▶ PASSAGE CITÉ
Eric Toussaint : « La BCE a déstabilisé l’économie pour soumettre la Grèce aux exigences des créanciers »

Entretien réalisé par Rosa Moussaoui

Vendredi, 17 Juillet, 2015

L'Humanité

Photo : DR

Éric Toussaint est universitaire et porte-parole du CADTM

Photo : DR

Maître de conférences à l’université de Liège, porte-parole du Comité pour l’annulation de la dette du tiers-monde (CADTM), Éric Toussaint est le coordinateur scientifique de la Commission pour la vérité sur la dette grecque.

Athènes, envoyée spéciale.

Avons-nous assisté ces dernières semaines, à Athènes, à un coup d’État financier, comme l’affirment nombreux observateurs, en Grèce et à l’étranger ?

▶ BLOC DE DONNÉES
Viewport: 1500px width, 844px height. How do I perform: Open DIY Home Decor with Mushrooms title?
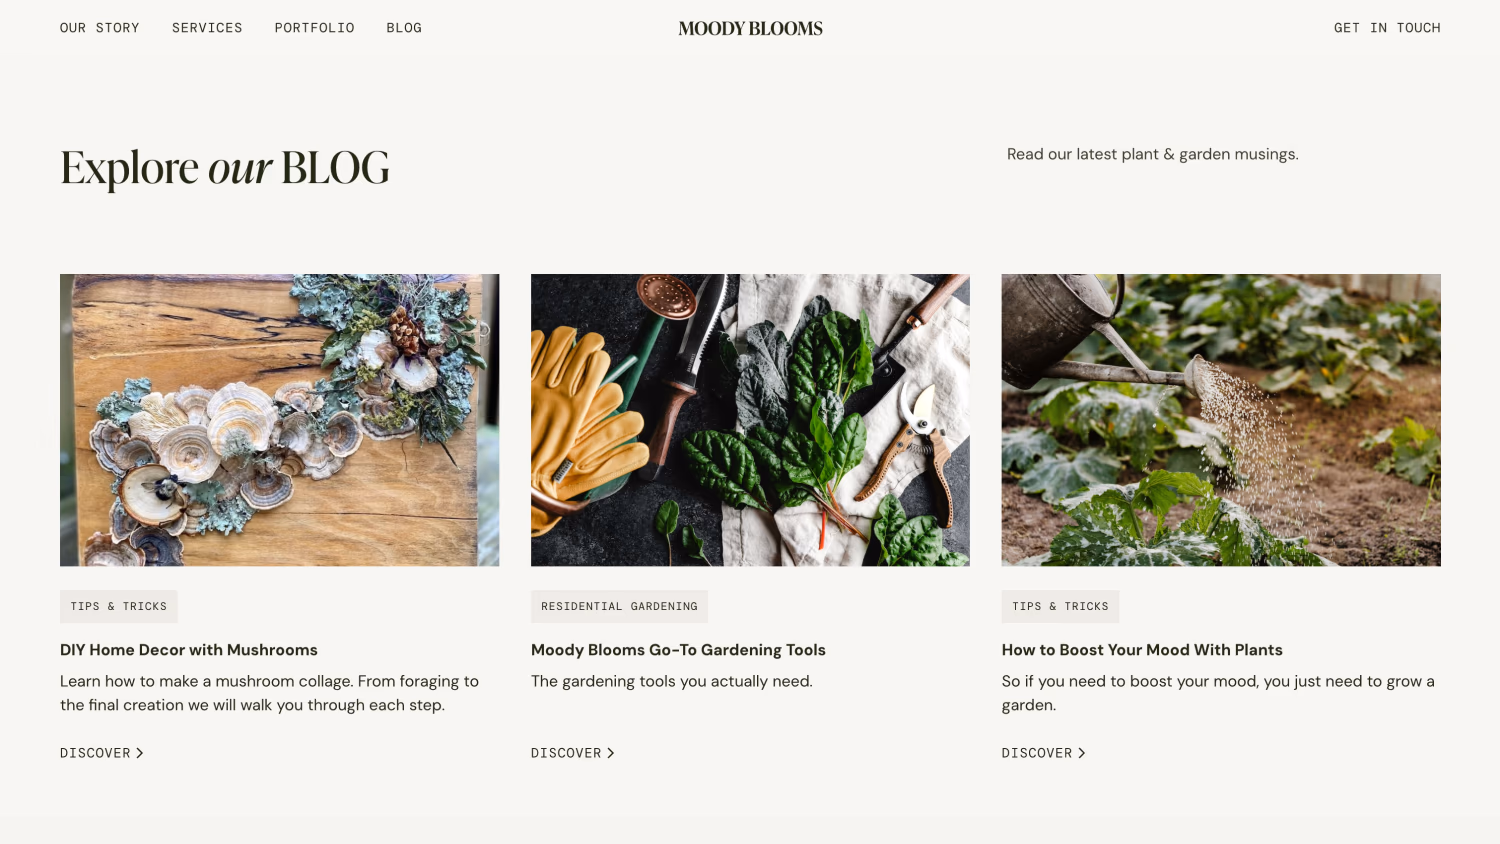point(189,650)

▶ CONSIGNE 1
Recopiez à l'identique le passage de l'entretien ci-dessus qui va de « Maître de conférences » à « et à l’étranger ? », ces deux bornes comprises.
▶ CONSIGNE 2
Répondez à ces questions à partir de l'entretien ci-dessus :
(a) Qui a réalisé l'entretien ?
(b) Quel jour l'entretien a-t-il paru ?
(c) Dans quelle université Éric Toussaint est-il maître de conférences ?

▶ RÉPONSE CORRECTE 1
Maître de conférences à l’université de Liège, porte-parole du Comité pour l’annulation de la dette du tiers-monde (CADTM), Éric Toussaint est le coordinateur scientifique de la Commission pour la vérité sur la dette grecque.

Athènes, envoyée spéciale.

Avons-nous assisté ces dernières semaines, à Athènes, à un coup d’État financier, comme l’affirment nombreux observateurs, en Grèce et à l’étranger ?

▶ RÉPONSE CORRECTE 2
(a) L'entretien a été réalisé par Rosa Moussaoui.
(b) Il a paru le vendredi 17 juillet 2015.
(c) Éric Toussaint est maître de conférences à l'université de Liège.